Recht gekonnt werden die verschiedenen Fälle miteinander verwoben und am Ende alle sauber aufgeklärt. So leidet der Roman nicht unter mangelnder Spannung (ganz im Gegenteil), sondern in erster Linie unter seinem Protagonisten. Will Grayson ist ein reaktionär wirkender Ermittler mit zum Teil recht zweifelhaften Arbeitsmethoden. Man könnte ihn auch als äußerst unsympathisch bezeichnen und so bleibt es seiner Partnerin Helen Walker überlassen, Sympathiepunkte bei den Lesern einzufahren. Eine junge, attraktive und zudem allein stehende Polizistin, die – immer einen frechen Spruch auf der Lippe – vor allem ihre privaten Probleme zu lösen hat. In der Liebe will es halt einfach nicht klappen.

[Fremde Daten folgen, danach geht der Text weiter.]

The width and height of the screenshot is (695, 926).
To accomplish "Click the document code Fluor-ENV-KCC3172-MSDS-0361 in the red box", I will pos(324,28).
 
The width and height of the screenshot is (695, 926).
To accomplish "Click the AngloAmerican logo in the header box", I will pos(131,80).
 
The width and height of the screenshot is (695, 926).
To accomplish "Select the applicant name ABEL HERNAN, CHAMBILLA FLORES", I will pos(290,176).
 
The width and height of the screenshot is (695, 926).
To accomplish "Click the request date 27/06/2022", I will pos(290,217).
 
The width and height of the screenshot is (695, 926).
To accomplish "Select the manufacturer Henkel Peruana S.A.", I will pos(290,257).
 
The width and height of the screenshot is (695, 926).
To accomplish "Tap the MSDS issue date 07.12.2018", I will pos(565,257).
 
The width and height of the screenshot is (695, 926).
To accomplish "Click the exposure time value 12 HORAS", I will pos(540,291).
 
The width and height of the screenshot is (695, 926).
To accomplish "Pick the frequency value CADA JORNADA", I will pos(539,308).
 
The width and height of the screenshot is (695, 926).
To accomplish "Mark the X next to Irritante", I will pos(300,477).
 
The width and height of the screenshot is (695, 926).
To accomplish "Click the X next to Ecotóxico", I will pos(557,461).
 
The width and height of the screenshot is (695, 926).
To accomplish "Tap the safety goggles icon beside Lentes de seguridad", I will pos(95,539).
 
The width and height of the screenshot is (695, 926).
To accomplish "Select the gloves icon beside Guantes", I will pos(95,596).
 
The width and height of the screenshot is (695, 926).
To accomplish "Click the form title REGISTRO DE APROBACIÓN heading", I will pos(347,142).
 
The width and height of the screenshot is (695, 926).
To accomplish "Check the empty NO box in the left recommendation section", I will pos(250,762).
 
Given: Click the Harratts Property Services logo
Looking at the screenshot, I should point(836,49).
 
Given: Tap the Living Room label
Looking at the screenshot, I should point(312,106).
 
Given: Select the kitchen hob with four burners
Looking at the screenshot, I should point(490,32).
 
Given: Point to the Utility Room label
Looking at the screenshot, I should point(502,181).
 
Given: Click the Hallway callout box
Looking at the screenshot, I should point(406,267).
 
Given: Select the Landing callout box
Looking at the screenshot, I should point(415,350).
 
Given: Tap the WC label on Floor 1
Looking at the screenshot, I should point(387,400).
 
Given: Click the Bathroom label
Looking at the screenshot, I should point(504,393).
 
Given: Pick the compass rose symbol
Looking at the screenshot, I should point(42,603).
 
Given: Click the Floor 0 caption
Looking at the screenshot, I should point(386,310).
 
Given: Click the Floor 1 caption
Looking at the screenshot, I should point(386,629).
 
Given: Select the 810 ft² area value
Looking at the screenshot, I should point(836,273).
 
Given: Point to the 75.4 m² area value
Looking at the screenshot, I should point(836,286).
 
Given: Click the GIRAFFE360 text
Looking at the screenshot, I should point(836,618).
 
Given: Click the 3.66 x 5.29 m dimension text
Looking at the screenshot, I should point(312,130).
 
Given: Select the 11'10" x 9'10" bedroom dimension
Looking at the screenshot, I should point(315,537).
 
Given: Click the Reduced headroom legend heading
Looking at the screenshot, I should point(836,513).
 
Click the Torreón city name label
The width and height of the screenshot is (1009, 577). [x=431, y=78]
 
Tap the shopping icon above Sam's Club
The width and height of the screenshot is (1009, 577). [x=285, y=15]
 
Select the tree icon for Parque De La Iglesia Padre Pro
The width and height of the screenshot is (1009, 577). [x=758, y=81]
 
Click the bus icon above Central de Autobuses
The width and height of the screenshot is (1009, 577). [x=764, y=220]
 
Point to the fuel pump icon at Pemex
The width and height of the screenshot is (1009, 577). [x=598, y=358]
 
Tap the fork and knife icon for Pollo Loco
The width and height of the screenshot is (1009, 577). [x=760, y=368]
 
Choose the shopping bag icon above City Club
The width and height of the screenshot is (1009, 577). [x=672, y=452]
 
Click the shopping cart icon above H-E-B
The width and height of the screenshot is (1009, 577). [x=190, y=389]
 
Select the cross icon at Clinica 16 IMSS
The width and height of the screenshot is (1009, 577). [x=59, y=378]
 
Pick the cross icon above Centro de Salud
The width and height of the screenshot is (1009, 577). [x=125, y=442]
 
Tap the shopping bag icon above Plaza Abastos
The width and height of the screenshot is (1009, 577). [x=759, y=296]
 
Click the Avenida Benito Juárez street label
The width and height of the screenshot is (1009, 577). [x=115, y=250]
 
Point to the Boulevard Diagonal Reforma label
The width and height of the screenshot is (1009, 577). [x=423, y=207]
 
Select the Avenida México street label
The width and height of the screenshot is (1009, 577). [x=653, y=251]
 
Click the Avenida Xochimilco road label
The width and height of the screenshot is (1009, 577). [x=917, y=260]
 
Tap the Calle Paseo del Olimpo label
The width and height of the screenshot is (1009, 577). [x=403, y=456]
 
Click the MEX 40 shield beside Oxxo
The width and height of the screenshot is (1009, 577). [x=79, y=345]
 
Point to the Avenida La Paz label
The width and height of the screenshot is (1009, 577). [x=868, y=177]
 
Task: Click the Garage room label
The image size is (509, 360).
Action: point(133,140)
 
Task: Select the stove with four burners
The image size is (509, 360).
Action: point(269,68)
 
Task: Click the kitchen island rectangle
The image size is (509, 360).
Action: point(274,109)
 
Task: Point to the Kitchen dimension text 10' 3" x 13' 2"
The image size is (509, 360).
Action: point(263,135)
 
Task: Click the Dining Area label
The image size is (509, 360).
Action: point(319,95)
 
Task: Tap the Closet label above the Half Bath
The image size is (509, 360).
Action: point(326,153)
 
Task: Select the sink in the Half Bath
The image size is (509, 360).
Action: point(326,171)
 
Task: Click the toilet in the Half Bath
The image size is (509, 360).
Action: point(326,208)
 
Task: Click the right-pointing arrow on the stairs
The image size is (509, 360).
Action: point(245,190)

Inhaltlich überzeugt der Plot, geht es immerhin einmal nicht primär um ein Tötungsdelikt, wie es sonst üblicherweise der Fall ist. Dennoch geht das Verschwinden von Heather und Beatrice nicht nur den betroffenen Eltern und vor allem Ruth an die Nerven. Insbesondere Leserinnen und Leser die selber Kinder haben, sollten sich den Kauf dieses Romans überlegen, denn insgeheim denkt man natürlich bei der Lektüre, was wäre, wenn es einen selber treffen würde. Wer damit keine Probleme hat findet einen äußerst kurzweiligen Plot mit einigen gelungenen Cliffhangern. Zudem sorgen viele kurze Kapitel mit häufigen Szenewechseln dafür, dass man geradezu weiterlesen muss. Die rund 540 Seiten lassen sich an einem Wochenende problemlos bewältigen und das ist doch letztlich ein gutes Zeichen. Ob man dennoch mehr Fälle mit Will Grayson lesen möchte sei dahin gestellt; Helen Walker aber wollen wir auch zukünftig erleben.